Firstly, setup a permission for data source and target.
cat <<EoF > review-data-policy.json
{
"Version": "2012-10-17",
"Statement": [
{
"Effect": "Allow",
"Action": [
"s3:GetObject",
"s3:ListObject"
],
"Resource": [
"arn:aws:s3:::amazon-reviews-pds/parquet/*"
]
},
{
"Effect": "Allow",
"Action": [
"s3:DeleteObject"
],
"Resource": [
"arn:aws:s3:::${s3DemoBucket:5}/output/*"
]
}]
}
EoF
aws iam put-role-policy --role-name EMRContainers-JobExecutionRole --policy-name review-data-access --policy-document file://review-data-policy.json
Secondly, upload the application code to S3.
# create a pySpark job
cat << EOF >wordcount.py
import sys
from pyspark.sql import SparkSession
spark = SparkSession.builder.appName('Amazon reviews word count').getOrCreate()
df = spark.read.parquet("s3://amazon-reviews-pds/parquet/")
df.selectExpr("explode(split(lower(review_body), ' ')) as words").groupBy("words").count().write.mode("overwrite").parquet(sys.argv[1])
exit()
EOF
# upload the script
aws s3 cp wordcount.py ${s3DemoBucket}
Next, get existing EMR resources.
export VIRTUAL_CLUSTER_ID=$(aws emr-containers list-virtual-clusters --query "virtualClusters[?state=='RUNNING'].id" --output text)
export EMR_ROLE_ARN=$(aws iam get-role --role-name EMRContainers-JobExecutionRole --query Role.Arn --output text)
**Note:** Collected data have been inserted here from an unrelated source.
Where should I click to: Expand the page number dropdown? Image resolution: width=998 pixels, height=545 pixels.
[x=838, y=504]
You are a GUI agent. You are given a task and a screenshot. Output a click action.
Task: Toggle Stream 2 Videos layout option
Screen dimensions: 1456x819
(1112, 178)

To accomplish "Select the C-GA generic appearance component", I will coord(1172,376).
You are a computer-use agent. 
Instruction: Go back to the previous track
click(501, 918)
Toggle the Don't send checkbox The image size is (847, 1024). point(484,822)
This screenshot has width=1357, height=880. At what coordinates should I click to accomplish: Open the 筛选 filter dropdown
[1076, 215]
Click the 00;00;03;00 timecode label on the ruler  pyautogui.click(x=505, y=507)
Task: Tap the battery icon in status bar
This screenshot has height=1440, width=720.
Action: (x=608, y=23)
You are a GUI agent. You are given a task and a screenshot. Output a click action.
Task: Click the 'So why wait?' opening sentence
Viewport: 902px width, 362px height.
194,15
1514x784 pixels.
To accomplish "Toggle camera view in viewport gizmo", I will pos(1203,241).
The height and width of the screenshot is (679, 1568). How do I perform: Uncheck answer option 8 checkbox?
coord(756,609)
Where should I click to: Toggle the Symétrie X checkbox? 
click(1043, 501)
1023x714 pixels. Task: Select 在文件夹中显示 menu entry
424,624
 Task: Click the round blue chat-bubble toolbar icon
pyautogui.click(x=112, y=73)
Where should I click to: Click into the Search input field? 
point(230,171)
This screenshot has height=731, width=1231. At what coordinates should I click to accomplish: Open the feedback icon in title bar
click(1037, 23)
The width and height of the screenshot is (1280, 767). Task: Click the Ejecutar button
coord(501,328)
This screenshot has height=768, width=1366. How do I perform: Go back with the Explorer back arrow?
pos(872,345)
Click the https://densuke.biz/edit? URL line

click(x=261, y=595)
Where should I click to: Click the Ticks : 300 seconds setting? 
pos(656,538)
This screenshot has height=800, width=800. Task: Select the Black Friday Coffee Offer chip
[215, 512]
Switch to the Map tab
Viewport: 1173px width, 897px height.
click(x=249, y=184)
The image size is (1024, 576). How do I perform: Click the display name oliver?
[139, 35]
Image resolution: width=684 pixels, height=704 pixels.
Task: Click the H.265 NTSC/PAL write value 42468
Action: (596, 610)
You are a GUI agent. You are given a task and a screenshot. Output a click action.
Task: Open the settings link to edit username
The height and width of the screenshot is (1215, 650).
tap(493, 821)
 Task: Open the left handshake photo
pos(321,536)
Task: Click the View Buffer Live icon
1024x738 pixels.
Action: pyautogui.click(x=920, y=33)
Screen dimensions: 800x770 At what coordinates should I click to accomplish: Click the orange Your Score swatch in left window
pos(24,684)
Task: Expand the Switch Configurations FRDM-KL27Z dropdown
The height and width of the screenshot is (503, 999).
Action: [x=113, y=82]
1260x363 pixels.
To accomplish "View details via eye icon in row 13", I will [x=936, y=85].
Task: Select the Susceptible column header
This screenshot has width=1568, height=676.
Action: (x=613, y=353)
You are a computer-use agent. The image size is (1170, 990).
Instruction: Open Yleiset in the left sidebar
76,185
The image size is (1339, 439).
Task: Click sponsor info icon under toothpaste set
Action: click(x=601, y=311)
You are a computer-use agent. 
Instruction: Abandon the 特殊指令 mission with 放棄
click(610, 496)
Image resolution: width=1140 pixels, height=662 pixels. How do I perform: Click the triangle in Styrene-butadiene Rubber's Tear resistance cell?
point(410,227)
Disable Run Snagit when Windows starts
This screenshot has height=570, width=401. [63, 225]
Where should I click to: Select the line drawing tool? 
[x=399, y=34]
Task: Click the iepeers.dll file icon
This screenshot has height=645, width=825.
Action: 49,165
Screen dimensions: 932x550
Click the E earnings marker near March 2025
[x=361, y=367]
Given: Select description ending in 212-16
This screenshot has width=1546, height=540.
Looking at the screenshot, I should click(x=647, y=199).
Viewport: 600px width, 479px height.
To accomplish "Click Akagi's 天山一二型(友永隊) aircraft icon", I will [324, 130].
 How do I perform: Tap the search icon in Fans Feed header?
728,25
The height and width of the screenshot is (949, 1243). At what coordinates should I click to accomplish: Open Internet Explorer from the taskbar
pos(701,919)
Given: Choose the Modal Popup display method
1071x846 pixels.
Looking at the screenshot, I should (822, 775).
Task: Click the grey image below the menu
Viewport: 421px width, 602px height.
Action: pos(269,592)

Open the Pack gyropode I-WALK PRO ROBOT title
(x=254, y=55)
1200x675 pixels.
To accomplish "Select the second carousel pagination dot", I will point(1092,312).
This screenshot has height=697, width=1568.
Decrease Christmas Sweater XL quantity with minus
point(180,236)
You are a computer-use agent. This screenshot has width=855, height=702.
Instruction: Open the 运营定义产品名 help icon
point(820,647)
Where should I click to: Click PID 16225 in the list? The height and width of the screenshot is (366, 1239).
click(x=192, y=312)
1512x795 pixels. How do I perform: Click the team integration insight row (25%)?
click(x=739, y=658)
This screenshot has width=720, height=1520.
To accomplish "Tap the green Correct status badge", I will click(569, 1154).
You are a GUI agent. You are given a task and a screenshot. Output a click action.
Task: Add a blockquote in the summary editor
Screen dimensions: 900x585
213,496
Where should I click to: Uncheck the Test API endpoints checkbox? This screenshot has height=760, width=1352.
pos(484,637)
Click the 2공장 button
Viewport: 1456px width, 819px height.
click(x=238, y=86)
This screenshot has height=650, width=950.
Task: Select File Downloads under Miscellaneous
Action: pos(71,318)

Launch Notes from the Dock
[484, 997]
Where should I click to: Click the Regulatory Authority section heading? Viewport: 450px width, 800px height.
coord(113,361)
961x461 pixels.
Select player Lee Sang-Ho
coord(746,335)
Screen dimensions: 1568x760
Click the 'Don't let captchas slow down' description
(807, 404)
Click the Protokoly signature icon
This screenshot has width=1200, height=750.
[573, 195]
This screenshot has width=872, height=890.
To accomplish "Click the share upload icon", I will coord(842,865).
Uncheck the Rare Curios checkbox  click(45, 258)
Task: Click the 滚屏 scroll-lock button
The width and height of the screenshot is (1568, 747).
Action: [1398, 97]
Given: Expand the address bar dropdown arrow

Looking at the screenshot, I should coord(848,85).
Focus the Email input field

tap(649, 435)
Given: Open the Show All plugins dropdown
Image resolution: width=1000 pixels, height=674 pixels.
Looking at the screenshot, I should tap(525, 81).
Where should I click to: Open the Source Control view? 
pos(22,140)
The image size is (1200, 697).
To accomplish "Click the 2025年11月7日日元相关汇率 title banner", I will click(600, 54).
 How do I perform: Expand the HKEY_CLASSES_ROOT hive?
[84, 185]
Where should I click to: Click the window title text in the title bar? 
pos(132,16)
Finally, start a serverless EMR job on EKS
aws emr-containers start-job-run \
--virtual-cluster-id $VIRTUAL_CLUSTER_ID \
--name word_count \
--execution-role-arn $EMR_ROLE_ARN \
--release-label emr-6.2.0-latest \
--job-driver '{
"sparkSubmitJobDriver": {
"entryPoint": "'$s3DemoBucket'/wordcount.py",
"entryPointArguments":["'$s3DemoBucket'/output/"],
"sparkSubmitParameters": "--conf spark.kubernetes.driver.label.type=etl --conf spark.kubernetes.executor.label.type=etl --conf spark.executor.instances=8 --conf spark.executor.memory=2G --conf spark.driver.cores=1 --conf spark.executor.cores=3"}}' \
--configuration-overrides '{
"applicationConfiguration": [{
"classification": "spark-defaults",
"properties": {"spark.kubernetes.allocation.batch.size": "8"}
}],
"monitoringConfiguration": {
"s3MonitoringConfiguration": {
"logUri": "'${s3DemoBucket}'/fargate-logs/"}}
}'